The proportion of patients receiving CT within one hour increased from 43% to 66%, a statistically significant improvement that aligns with NHS performance standards. Although the percentage of patients receiving CT within 30 minutes also increased – from 28% to 45% – this difference did not reach statistical significance, likely reflecting limited statistical power due to the sample size. Nonetheless, the trend suggests that ISS contributed to earlier imaging and improved workflow efficiency.
Beyond these improvements in central tendency and target achievement, the K-S test demonstrated a statistically significant shift in the overall distribution of CT times between groups. This finding indicates that the intervention not only reduced the median time but also influenced the broader pattern of imaging times, with a higher proportion of patients in the post-intervention group undergoing CT within shorter intervals. The cumulative distribution plot further illustrates this effect, suggesting that ISS helped create a more consistent and efficient trauma care pathway by reducing prolonged delays and improving the reliability of timely CT access.
The substantial reduction in time to CT observed in this study aligns with the primary goal of utilizing ISS to enhance clinical efficiency in trauma resuscitation. This improvement is clinically significant, considering that timely CT imaging is crucial for the early diagnosis of traumatic injuries and the prompt initiation of appropriate treatment. The findings suggest that incorporating regular ISS sessions into the ED’s routine training can lead to measurable improvements in actual time-sensitive clinical outcomes.
Previous studies have highlighted the benefits of simulation-based training in improving trauma team performance and patient outcomes. For instance, Steinemann et al. [4] reported that in situ multidisciplinary simulation-based teamwork training enhances early trauma care, which is consistent with our findings. Similarly, Knobel et al. [3] demonstrated that regular in situ team-based training in trauma resuscitation enhances confidence and clinical efficiency among team members. Our study adds to this body of evidence by showing that such training can specifically reduce time to CT in a real-world ED setting.
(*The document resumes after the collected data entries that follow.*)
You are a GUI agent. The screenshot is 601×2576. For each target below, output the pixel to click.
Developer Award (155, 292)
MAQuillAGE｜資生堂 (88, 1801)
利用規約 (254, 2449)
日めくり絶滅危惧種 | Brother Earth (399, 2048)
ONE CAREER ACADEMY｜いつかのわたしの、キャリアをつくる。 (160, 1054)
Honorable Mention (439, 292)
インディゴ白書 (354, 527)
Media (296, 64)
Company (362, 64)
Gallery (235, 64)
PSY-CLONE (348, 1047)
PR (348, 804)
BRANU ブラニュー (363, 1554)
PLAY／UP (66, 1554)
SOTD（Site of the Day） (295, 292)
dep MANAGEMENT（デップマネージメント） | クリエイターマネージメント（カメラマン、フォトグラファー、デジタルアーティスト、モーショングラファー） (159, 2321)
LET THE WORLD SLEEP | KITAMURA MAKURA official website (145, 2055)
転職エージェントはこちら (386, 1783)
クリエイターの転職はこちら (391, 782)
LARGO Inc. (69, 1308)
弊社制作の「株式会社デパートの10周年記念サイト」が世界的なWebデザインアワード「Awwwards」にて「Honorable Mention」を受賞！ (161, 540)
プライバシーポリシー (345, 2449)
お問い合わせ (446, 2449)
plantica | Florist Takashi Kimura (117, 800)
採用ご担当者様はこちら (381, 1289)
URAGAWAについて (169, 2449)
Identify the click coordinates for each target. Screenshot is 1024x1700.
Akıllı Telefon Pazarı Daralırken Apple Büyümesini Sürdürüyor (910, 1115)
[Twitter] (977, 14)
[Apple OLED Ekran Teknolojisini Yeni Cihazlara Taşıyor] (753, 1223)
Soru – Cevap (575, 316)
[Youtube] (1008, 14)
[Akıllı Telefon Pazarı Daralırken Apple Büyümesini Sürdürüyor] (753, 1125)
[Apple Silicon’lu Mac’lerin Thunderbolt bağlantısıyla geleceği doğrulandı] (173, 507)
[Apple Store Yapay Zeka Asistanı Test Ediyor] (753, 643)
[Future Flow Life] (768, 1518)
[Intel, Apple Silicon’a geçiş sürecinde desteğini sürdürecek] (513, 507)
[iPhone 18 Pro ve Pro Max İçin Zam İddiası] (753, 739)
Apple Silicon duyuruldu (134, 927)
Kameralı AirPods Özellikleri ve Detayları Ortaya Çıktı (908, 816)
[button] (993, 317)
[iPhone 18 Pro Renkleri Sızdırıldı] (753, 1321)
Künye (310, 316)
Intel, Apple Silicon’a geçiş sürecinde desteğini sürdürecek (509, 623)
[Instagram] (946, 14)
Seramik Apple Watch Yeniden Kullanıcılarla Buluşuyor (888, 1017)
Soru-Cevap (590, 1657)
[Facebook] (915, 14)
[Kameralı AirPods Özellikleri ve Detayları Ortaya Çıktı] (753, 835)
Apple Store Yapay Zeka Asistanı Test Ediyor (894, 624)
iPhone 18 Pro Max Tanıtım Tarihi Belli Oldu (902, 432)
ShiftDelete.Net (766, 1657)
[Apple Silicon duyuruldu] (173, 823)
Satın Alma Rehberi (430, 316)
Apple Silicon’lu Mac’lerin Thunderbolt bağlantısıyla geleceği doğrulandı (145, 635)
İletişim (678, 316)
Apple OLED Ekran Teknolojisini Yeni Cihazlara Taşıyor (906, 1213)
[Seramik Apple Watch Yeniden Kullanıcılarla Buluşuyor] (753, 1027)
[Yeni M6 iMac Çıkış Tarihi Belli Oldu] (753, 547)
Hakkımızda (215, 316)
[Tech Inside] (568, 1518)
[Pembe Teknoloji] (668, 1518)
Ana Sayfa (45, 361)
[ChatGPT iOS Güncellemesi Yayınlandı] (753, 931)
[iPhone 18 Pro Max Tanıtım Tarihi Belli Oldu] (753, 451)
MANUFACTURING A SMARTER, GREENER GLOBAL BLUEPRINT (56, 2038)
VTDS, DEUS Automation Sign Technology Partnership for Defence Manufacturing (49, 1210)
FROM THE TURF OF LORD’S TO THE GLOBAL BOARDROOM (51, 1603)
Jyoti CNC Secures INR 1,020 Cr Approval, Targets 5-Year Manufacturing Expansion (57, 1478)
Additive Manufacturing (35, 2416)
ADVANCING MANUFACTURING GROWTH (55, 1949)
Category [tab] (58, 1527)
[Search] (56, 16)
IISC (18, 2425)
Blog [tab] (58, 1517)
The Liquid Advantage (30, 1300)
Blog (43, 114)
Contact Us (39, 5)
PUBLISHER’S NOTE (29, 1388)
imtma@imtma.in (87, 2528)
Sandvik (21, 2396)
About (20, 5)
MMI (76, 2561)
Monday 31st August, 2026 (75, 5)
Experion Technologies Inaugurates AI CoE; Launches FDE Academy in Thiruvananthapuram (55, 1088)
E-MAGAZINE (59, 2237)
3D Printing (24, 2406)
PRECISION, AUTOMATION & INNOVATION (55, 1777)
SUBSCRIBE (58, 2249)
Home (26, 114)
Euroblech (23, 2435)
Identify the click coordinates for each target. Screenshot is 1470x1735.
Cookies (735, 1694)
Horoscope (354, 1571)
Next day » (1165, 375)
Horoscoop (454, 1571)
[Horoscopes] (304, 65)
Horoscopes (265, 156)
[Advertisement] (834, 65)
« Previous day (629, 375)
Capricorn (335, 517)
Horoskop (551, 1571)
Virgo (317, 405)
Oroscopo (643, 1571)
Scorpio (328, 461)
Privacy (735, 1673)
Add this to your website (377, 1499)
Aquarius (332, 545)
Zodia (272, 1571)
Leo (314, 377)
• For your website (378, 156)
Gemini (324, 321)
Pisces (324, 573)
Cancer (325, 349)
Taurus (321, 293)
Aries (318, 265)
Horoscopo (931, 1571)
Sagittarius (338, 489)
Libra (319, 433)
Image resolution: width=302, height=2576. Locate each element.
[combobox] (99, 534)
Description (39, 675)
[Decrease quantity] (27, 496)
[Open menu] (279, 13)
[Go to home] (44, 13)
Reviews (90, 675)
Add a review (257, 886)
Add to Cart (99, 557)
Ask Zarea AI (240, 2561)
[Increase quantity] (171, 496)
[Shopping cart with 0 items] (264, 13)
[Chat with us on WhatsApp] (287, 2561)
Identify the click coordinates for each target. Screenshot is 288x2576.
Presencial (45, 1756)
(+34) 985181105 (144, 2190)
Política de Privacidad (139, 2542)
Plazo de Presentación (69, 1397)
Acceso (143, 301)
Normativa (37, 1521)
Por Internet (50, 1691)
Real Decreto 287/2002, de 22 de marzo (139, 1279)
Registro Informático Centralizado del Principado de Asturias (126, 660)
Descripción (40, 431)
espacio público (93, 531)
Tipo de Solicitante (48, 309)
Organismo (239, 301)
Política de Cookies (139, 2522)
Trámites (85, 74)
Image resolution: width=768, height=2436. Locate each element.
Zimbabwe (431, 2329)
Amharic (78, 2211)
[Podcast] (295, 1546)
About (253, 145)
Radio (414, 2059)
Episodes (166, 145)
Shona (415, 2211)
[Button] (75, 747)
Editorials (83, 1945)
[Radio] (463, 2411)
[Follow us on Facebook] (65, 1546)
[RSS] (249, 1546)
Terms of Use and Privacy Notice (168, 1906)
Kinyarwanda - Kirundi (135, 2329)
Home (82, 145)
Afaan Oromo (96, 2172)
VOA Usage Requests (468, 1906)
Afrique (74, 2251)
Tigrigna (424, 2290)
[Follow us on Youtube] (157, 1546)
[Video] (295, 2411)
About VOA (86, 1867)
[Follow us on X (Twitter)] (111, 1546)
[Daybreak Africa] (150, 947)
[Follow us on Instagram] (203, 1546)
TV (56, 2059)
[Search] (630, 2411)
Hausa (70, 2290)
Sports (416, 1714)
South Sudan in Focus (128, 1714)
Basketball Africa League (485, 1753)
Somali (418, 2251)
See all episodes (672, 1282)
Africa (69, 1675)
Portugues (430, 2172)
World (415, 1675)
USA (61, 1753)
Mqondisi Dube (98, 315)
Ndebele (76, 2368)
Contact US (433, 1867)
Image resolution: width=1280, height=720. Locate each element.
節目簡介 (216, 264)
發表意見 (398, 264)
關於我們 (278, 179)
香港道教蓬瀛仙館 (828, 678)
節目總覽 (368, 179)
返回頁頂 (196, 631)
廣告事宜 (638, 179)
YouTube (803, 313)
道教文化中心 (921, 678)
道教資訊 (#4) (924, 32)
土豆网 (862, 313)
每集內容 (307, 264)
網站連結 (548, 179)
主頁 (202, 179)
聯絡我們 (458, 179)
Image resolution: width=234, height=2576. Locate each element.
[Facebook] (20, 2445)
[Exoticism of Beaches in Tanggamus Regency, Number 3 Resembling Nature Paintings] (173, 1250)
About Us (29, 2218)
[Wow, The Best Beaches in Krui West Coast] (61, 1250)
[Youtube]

Several factors likely contributed to the observed improvement in time to CT:
1.Enhanced team coordination and communication: Regular simulation training likely improved the coordination and communication skills of the trauma team, enabling them to perform more efficiently during actual resuscitations.
2.Familiarity with protocols and equipment: Repeated practice in a realistic environment using actual department resources and equipment may have increased the team’s familiarity and comfort with the processes and protocols required for rapid patient assessment and transfer to CT.
3.Crisis Resource Management (CRM) Skills: The focus on CRM objectives during simulations, such as planning, prioritization and resource utilization, likely contributed to better team performance during real trauma cases.
Implementing regular ISS in our ED provided valuable insights beyond measurable outcomes. One of the most significant lessons was the importance of tailoring scenarios to reflect the actual workflow, equipment and interprofessional dynamics of our trauma team. Conducting simulations in the real clinical environment fostered greater engagement and realism, but also posed logistical challenges, such as coordinating staff schedules and minimizing disruptions to patient care. Ensuring buy-in from all team members, particularly during busy clinical periods, required clear communication about the objectives and value of the training.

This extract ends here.